J’aurais aimé le naturel, la spontanéité — en d’autres temps, en d’autres lieux — mais comment voulez-vous après avoir fait l’exercice plus de vingt fois ? J’aurais aimé Bruxelles le dimanche si on avait continué les dimanches sans voiture comme en 74. J’aurais aimé Tournai la semaine, j’aurais aimé, oui, si les circonstances de la vie m’avaient amenée à vivre en Province. J’aurais vécu une autre vie. J’aurais aimé la grand-place de Bruxelles et la kriek, si je l’avais testée. Je suis une femme prudente. J’aurais aimé goûter les bières avec ma sœur si j’avais eu une sœur. Et si j’en avais eu deux, trois, cinq ? vous imaginez : cinq sœurs ? on aurait fait guindaille ensemble. On se serait donné rendez-vous sur la grand-place de Bruxelles, un soir d’hiver. J’aurais même aimé les soirs d’hiver quand les pavés luisent sous les lampadaires. J’aurais aimé les moules frites si ma grand-mère ne m’avait toujours menacée « attention, si tu manges des moules, tu vas attraper la grosse tête ! » On était à la mer quand elle me disait ça, ma grand-mère. J’aurais bien aimé ma grand-mère si elle n’avait pas dit… J’aurais aimé entrer chez Léon avec mes cinq sœurs. Ah, si j’avais aimé Bruxelles et la grand-place et si j’avais eu des sœurs ! J’aurais même aimé le Baujolais pour le plaisir de le partager s’il n’était pas arrivé le même week-end que les kriek parce que là, bonjour l’overdose. Et je suis une femme prudente. J’aurais aimé la mer en hiver si ma grand-mère ne m’avait pas dit…

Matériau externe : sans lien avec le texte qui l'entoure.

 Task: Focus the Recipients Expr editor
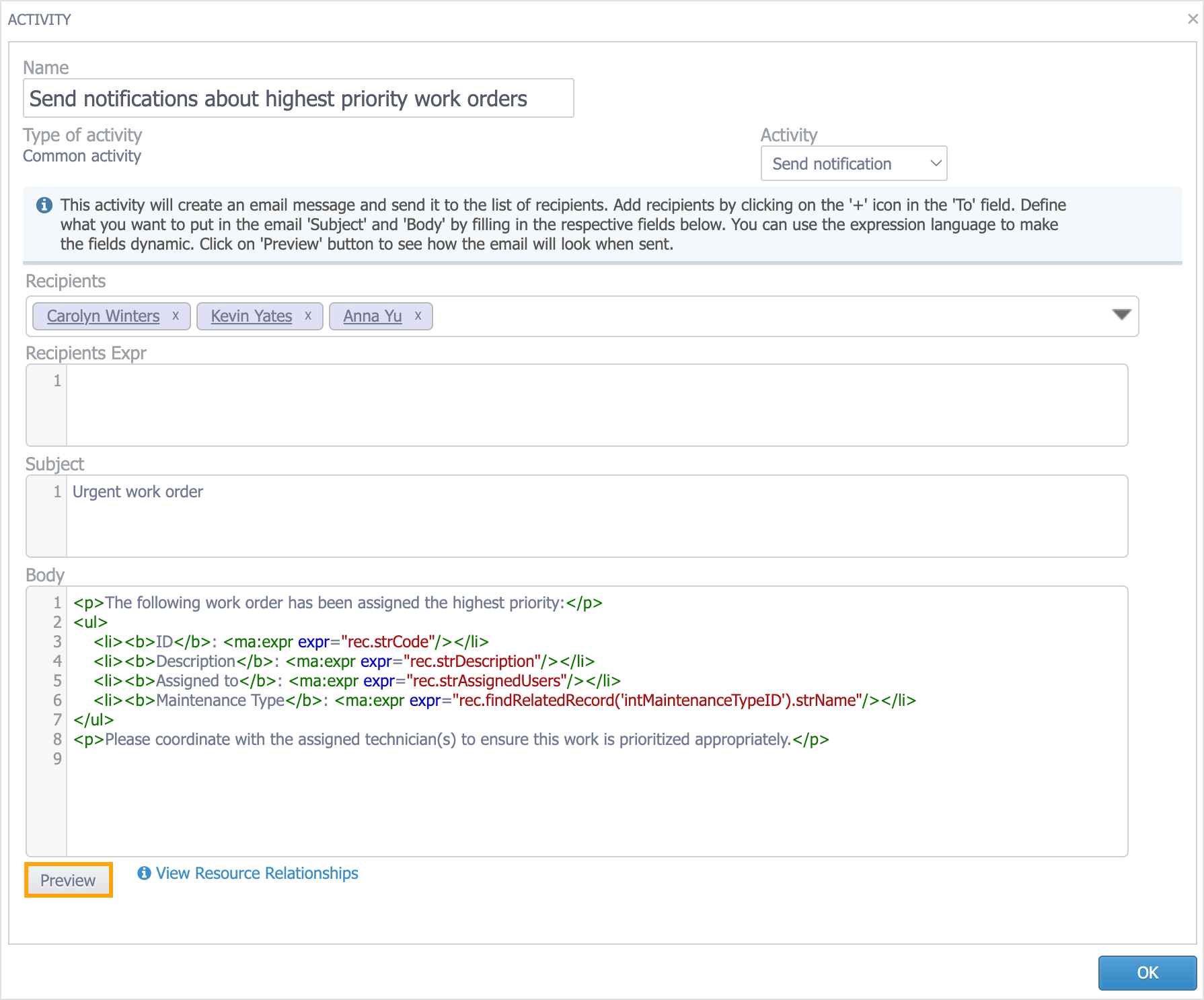596,404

Je n’aurais pas aimé les critères de poéticité, les critères de toutes sortes si je n’avais réalisé à quel point j’en ai besoin. J’aurais aimé le café sucré, si, à 17 ans, je n’avais pas décidé, un beau jour, que 2 sucres dans une tasse, ça fait beaucoup, à raison de 4 cafés par jour – 8 sucres – 28 cafés par semaine – 112 sucres – 120 par mois… calculez vous-mêmes les calories que cela représente. J’aurais aimé le joint si j’avais aimé la cigarette – mais là, pas d’espoir – la bonne volonté y était pourtant. Je n’aurais pas aimé les petites routes de montagne qui me font hurler de peur dans un 4/4 lancée à toute vitesse si mon fils n’avait pas décidé de s’y établir. Maintenant, je me dis que j’aime les petites routes de montagne et leurs tournants. Je n’aurais pas aimé les accidents ni les procès verbaux si Gérard n’était pas dans la police. Je n’aurais pas aimé les rapports, mais maintenant que je peux les écrire en vers. Je n’aurais pas aimé les files de voiture et les embouteillages mais, vous voyez, cela me permet de penser à Gérard. Je n’aurais pas aimé Bruxelles en semaine mais voilà, Gérard y habite. Et même la kriek Bellevue, avouez, franchement elle n’est pas terrible. Non, je n’aurais pas aimé mais Gérard aime la kriek Bellevue, alors…

Colette Cambier
Février 2001

Le désert

Le pas cadencé
La nonchalance au creux des reins
La houle du dromadaire crée le rythme où s’enfoncer
Une vacance à transporter

La caravane passe, ça oublie de penser
Tout est corps
Tout est feu, le roux, la flamme des sens, la dune qui se courge
Et comme un point
Un repère
L’idée d’un palmier – le vertical qui s’oublie.

Tout est animal
Se laisse emmener
Traverser sans savoir, sans vouloir

N’être plus qu’une mélopée silencieuse
Une méditation lente une essence

Un parfum de mandarine me reste sur les doigts, ça pourrait être du jasmin —
N’être plus rien
Tout est animal ou végétal
Au midi de l’expérience

Il n’y a plus de temps mais des jours et des jours qui s’allongent
L’éternité est en avance
Attendez-moi

De derrière la nonante neuvième dune
Surgit un enfant
Un mirage ? Une apparition ? Un petit prince ?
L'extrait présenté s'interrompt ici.